Sebuah Surah di dalam Al Quran yang bernama Ar Rahman dengan begitu banyak hikmah yang dapat diambil daripadanya. Sebuah surah yang menerangkan kepada kita hamba-hamba-Nya tentang salah satu sifat-Nya, Ar Rahman, yang diperuntukkan-Nya bagi seluruh hamba-Nya baik yang kafir maupun yang beriman di dunia ini dan khusus untuk hamba-hamba-Nya yang beriman di akhirat nanti.
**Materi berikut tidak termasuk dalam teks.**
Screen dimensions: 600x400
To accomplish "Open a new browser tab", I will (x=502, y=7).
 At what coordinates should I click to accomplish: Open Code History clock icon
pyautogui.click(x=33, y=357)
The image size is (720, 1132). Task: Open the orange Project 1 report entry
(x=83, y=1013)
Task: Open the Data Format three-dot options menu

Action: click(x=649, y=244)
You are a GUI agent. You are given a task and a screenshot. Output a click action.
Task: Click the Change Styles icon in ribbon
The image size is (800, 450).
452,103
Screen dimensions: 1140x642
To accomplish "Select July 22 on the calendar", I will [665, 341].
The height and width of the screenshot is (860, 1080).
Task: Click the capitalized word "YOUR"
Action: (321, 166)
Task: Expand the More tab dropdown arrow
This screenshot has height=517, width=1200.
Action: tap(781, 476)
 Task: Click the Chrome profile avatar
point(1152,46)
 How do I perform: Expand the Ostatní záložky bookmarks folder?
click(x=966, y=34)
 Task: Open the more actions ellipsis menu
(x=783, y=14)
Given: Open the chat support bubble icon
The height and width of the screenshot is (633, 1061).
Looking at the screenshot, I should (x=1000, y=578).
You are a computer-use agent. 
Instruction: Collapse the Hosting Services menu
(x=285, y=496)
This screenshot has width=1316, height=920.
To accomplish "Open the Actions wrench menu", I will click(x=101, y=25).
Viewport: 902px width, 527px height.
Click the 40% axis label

Suatu sifat yang bukan hanya untuk manusia tapi juga Jin dan makhluk-makhluk-Nya yang lain seperti tumbuhan dan hewan serta seluruh ciptaan-Nya di jagat raya ini. Tujuh puluh delapan ayat untuk sebuah penjelasan mengenai sifat-Nya dan setiap beberapa ayat selalu diulang perkataan dengan kalimat, “Maka nikmat Tuhan kamu yang manakah yang kamu dustakan?”
“Dan Dia telah meninggikan langit dan Dia meletakkan neraca. Supaya kamu jangan melampaui batas dalam neraca itu, dan tegakkanlah timbangan itu dengan adil dan jangan kamu mengurangi neraca itu.” (QS Ar Rahman [55]: 7-9)
Kita selalu mengartikan ayat ini hanya dalam hal timbang-menimbang dan ukuran, walaupun tidak demikian kenyataannya. Semua yang Allah Azza wa Jalla ciptakan di dunia ini semuanya dalam keseimbangan. Keseimbangan itu yang kita sebut dengan keadilan. Keadilan akan berbuah ketentraman dalam menjalani hidup. Jika sesuatu dilakukan tanpa melihat prinsip keadilan, maka kita menyebutnya dengan kezaliman. Dan kezaliman pastilah berbuah ke-mudharatan.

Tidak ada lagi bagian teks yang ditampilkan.